Copy out the stretch of rows from the line containing "You are a GUI" through the line containing "tap(1150, 352)", requests included, and offset every coordinate in the answers by adding 14 to it. Leave the pictures out of your copy.

═══ Information given ═══

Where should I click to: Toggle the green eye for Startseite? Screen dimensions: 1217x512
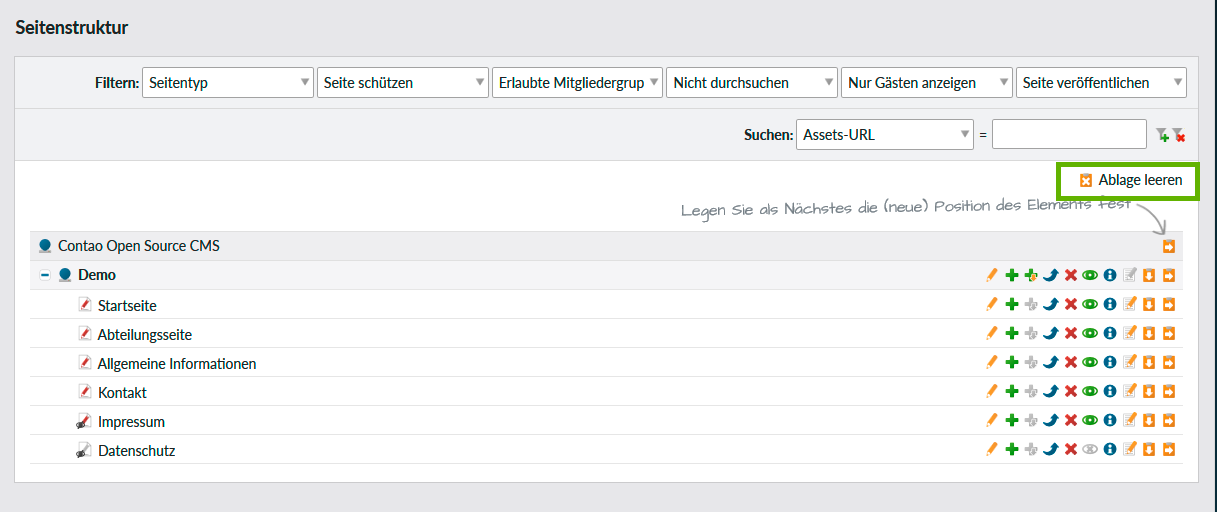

═══
═══ Information given ═══

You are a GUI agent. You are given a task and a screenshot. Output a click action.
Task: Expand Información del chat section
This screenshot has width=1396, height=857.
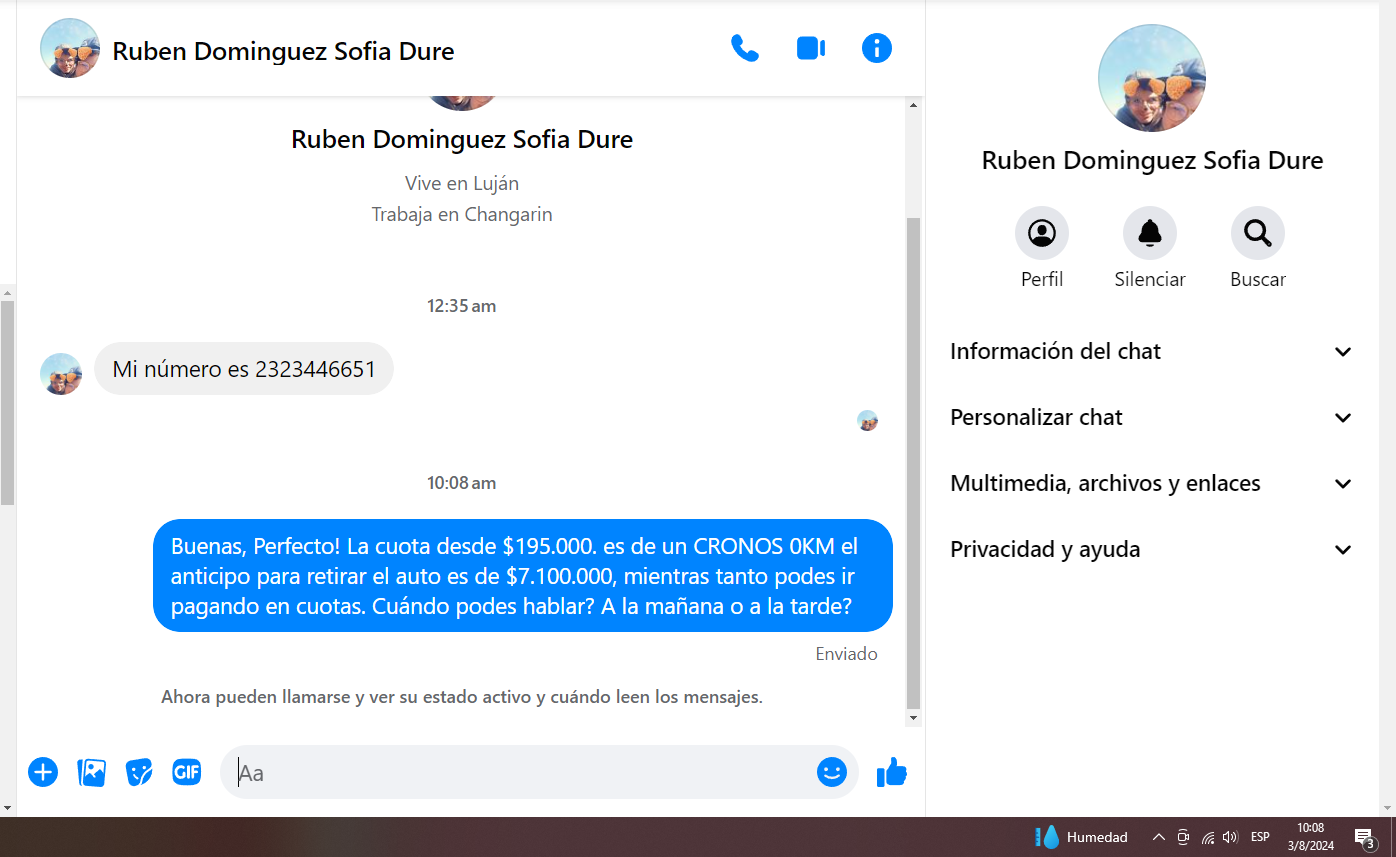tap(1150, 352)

═══

- **Result of the task**:
You are a GUI agent. You are given a task and a screenshot. Output a click action.
Task: Expand Información del chat section
This screenshot has width=1396, height=857.
tap(1164, 366)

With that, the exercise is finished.